■ **What the task asks**:
Rewrite everything from the line containing "The height and width of the screenshot is (1030, 1920)." down to the line containing "(1901, 1012).", keeping each line complete but leaving out the pictures. Multiply only the answer coordinates by 2.6 and round each to a whole number, with halves rounded up.

■ **Exercise inputs**:
* Start *
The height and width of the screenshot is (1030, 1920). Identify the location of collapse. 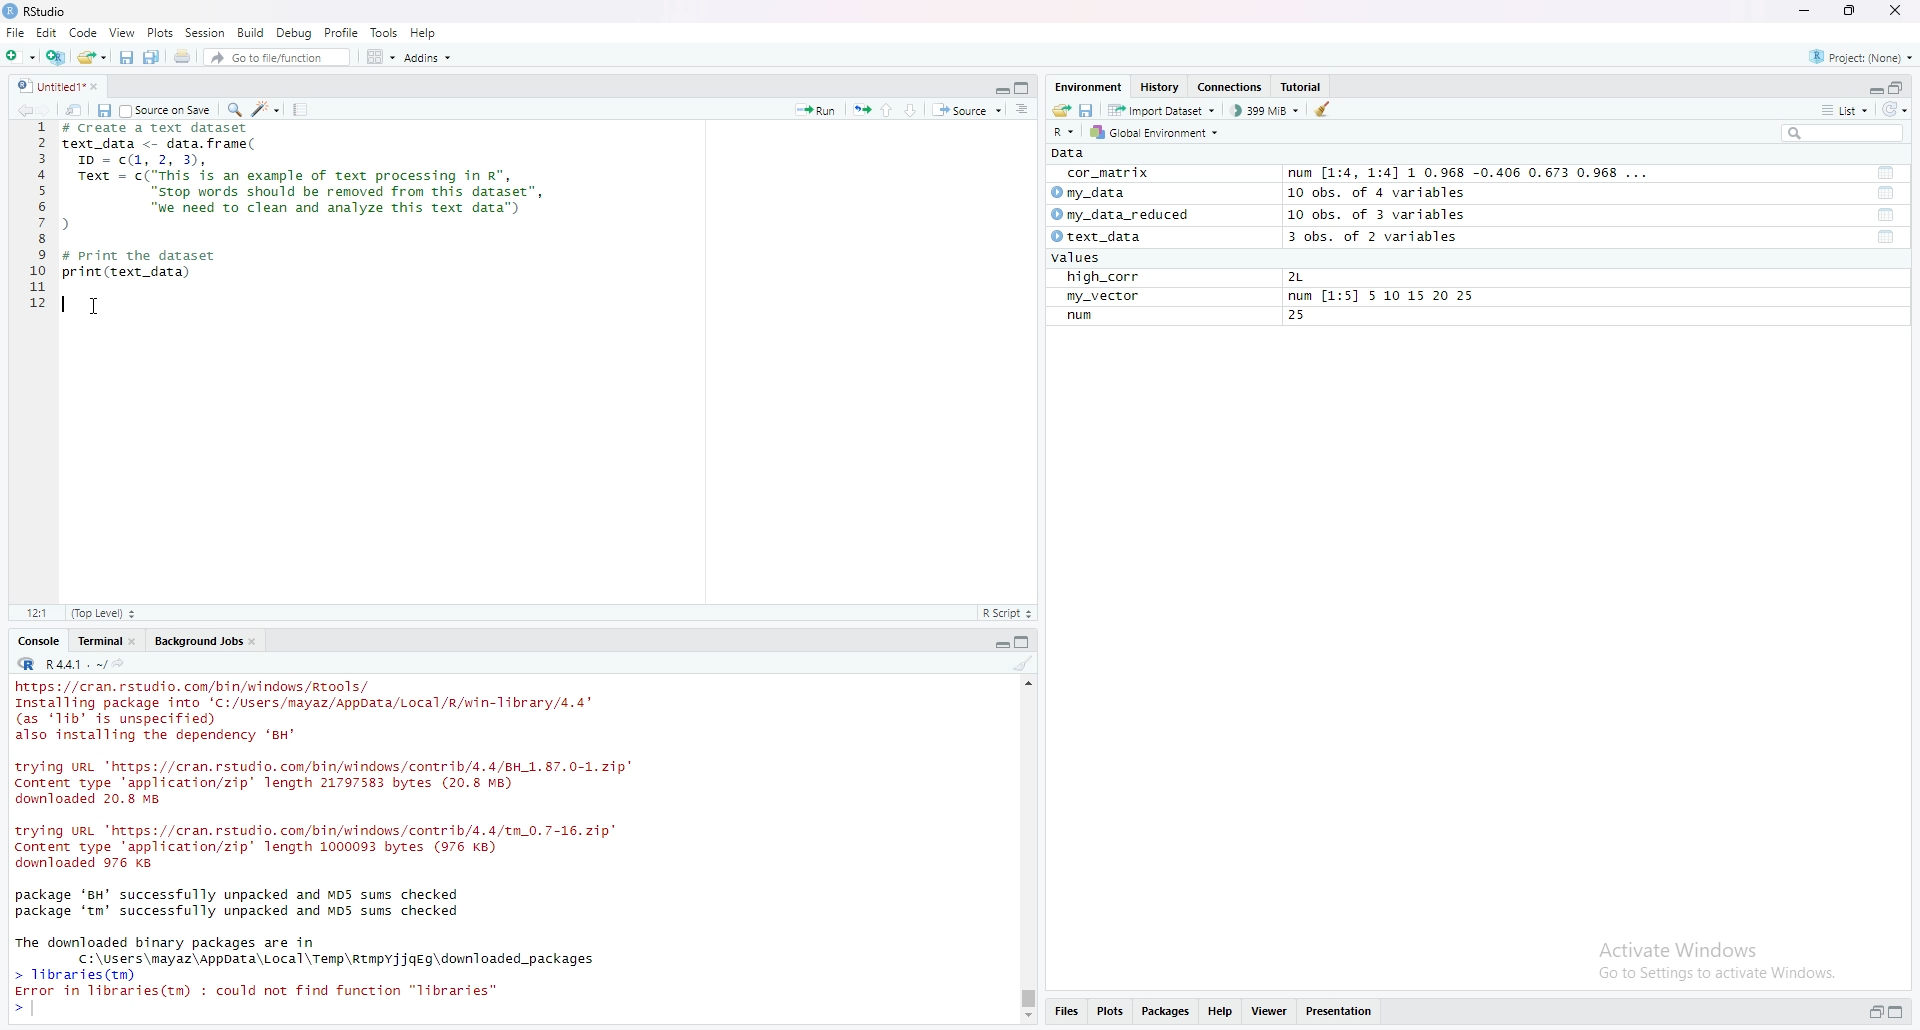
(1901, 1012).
* End *
* Start *
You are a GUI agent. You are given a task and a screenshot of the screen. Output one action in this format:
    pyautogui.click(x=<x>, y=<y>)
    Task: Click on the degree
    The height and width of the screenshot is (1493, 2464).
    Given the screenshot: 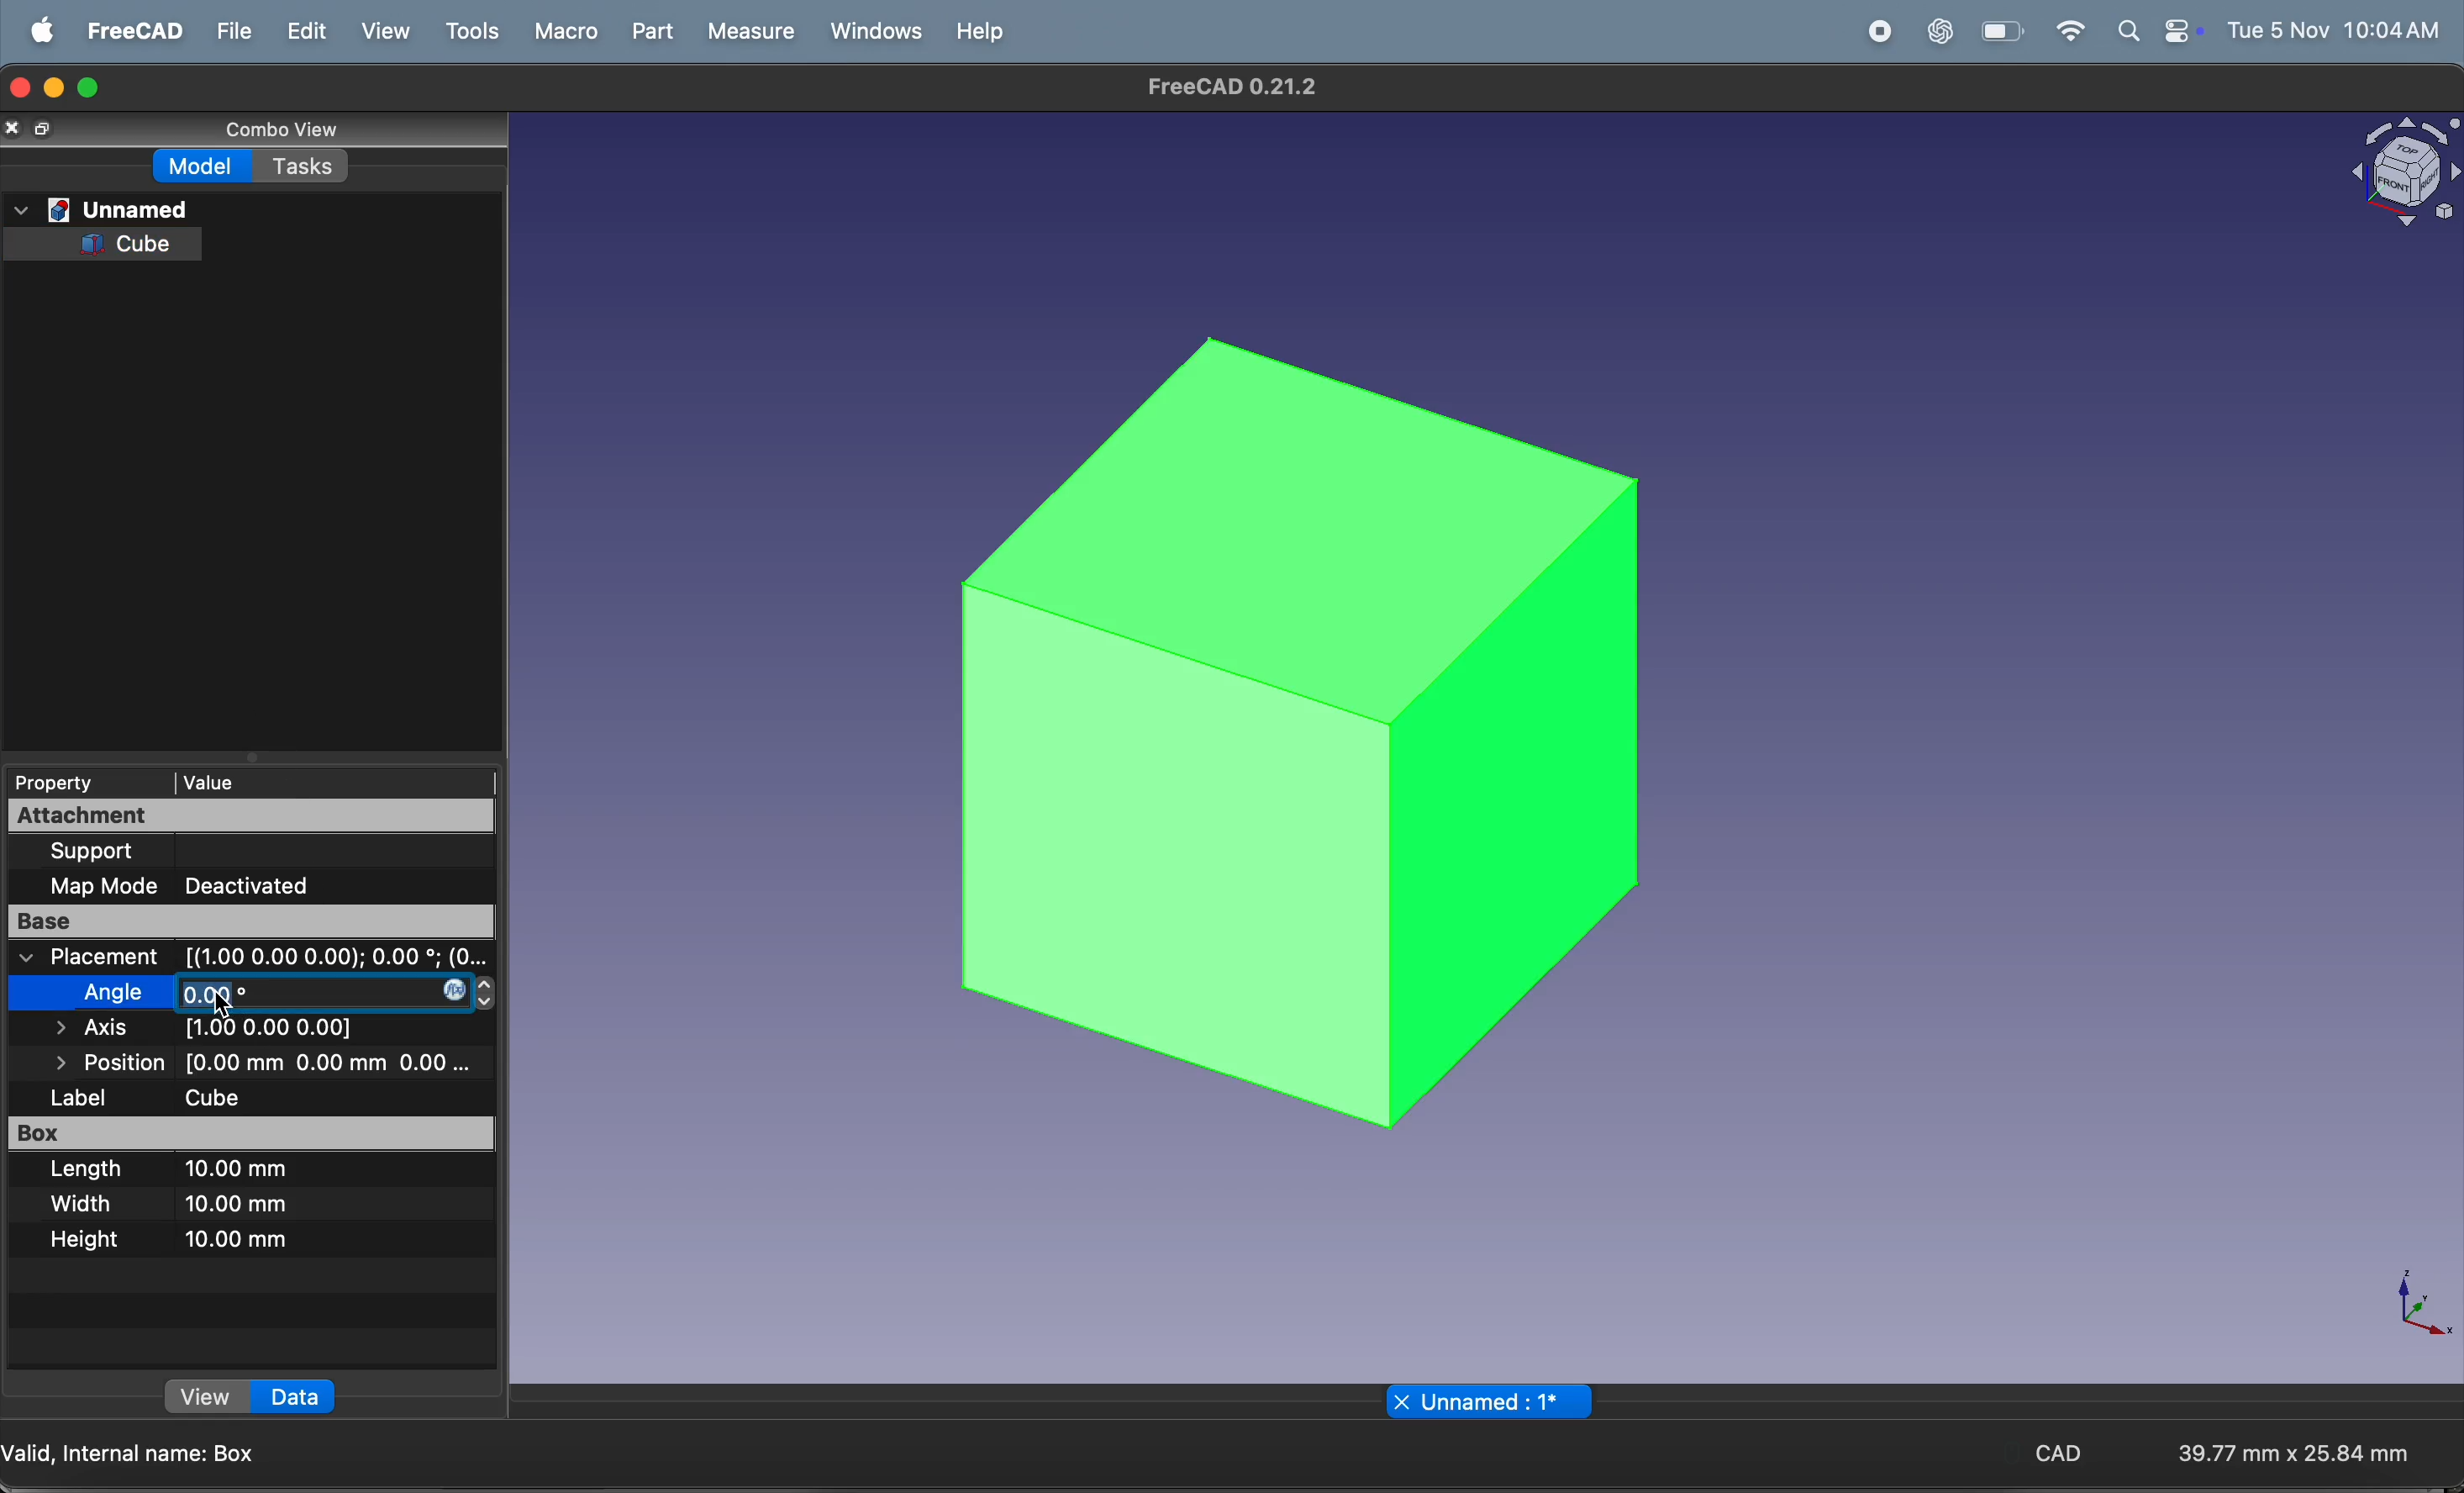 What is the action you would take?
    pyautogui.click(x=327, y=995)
* End *
■ **Task response**:
The height and width of the screenshot is (1030, 1920). Identify the location of collapse. 
(4943, 2631).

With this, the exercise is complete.